About a year ago friend temporarily separated from his DP (no children involved). During the separation we spent more time socialising together, I got to know him better and developed a crush. I never said anything and nothing happened between us. Friend is now back with his DP and I still have the crush.

When he first got back with DP I tried to keep out of his way, and actually took steps to avoid him, hoping crush would go away, but this summer there have been several work things that we have both been at (which his DP doesn't attend) which have reminded me how great I think he is. I'm supposed to be going to a work social tonight that he will be at and I'm considering not going just so I don't run into him and open up te feelings again. I know this sounds like a teenage problem but any suggestions about how to move on. I know the best thing would be to find someone else to focus my attention on but at the moment I'm not really interested in dating.

SevenAteNine Fri 31-Jul-15 07:20:31

Do you think you're depressed?

horsewalksintoabar Fri 31-Jul-15 07:33:54

The thing is OP, she he was available, he made no attempt to show you more interest. More drinking time together at work functions doesn't mean he's interested. I sound harsh but it's only because I've been there. As it happens, I did end up with my work colleague. If this guy made no attempt to ask you out when he was available AND he went back to his GF, then sadly, the writing is on the wall. Platonic friendship it is. Maybe change jobs. Move on or you'll get seriously bummed out (especially if he moves forward with marriage and babies while you're standing there, carrying a torch for him). Try and detach. flowers

Pinot4me Fri 31-Jul-15 07:34:55

You should read the limerance thread posted here a couple of weeks ago. It might help you.

FolkGirl Fri 31-Jul-15 07:41:46

She already knows all that, horse. She wants to know how she can get past the crush.

Fwiw, sunny, I usually just enjoy the crush for what it is because I know mine pass after a few months. Is there anything about him you don't like? I have found that focusing on what would make them completely unsuitable for me sometimes helps a little...

LitreOfTea Fri 31-Jul-15 07:47:02

That's sad. I don't think you sound depressed! I wouldn't be able to face dating either.

I'd usually go off somebody taken, without working on it. it would just happen naturally. As a pp says, he was single and probably sensed you liked him but did nothing. It might take a while,but that realisation would turn me off him.

AuntieStella Fri 31-Jul-15 07:47:22

You move on by act of conscious will now.

This crush isn't making you noticeably happy and doesn't seem to be a delicious dream that you escape to from time to time.
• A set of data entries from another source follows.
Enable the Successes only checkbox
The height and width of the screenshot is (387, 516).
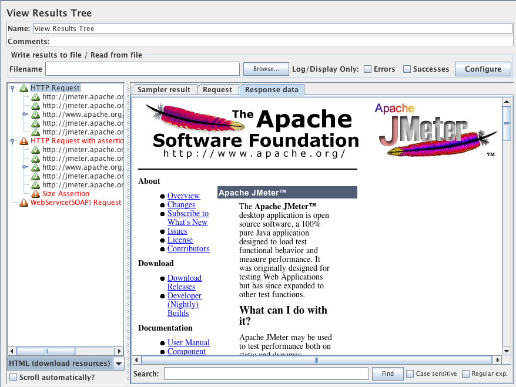[x=407, y=69]
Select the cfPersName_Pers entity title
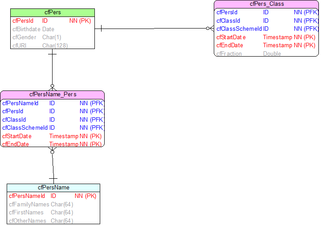322x226 pixels. (53, 95)
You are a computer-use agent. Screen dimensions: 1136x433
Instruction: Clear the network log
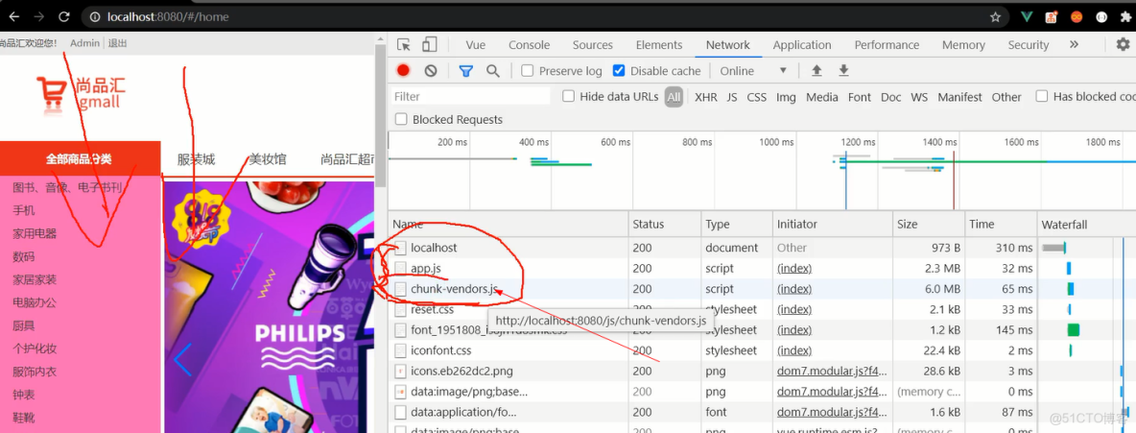[x=431, y=71]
So you need to deliberately start thinking of something else when your thoughts turn to him - it won't be another person (until you meet some you could fancy) but perhaps plans to do new stuff, rejig your home, start a course, even what you can have for dinner.

And yes, don't drink alcohol at any work gatherings with him, and if you are worried you're on the point of doing something very stupid in front of your colleagues (which includes him) it might be better not to go. Unless of course you want to change jobs (possibly entire work sector) whilst in a difficult spot reputationally.

Goodbyemylove Fri 31-Jul-15 07:51:00

I can't see what depression has to do with it.

I have had crushes in the past but if they are not acted upon they soon disappear naturally after a few months. Mind you I've never been attracted to someone who was a good friend. That must be hard.

If you think he doesn't share your feelings just cool it. Be polite but no cosy chats and no late night drunken discussions.

SevenAteNine Fri 31-Jul-15 08:23:00

I can't see what depression has to do with it.
Not necessarily anything, but if you are dwelling on thoughts that are making you unhappy, it's something to think about.

I have had problems with depression all my adult life, I did this exact thing when I was going through a rough patch.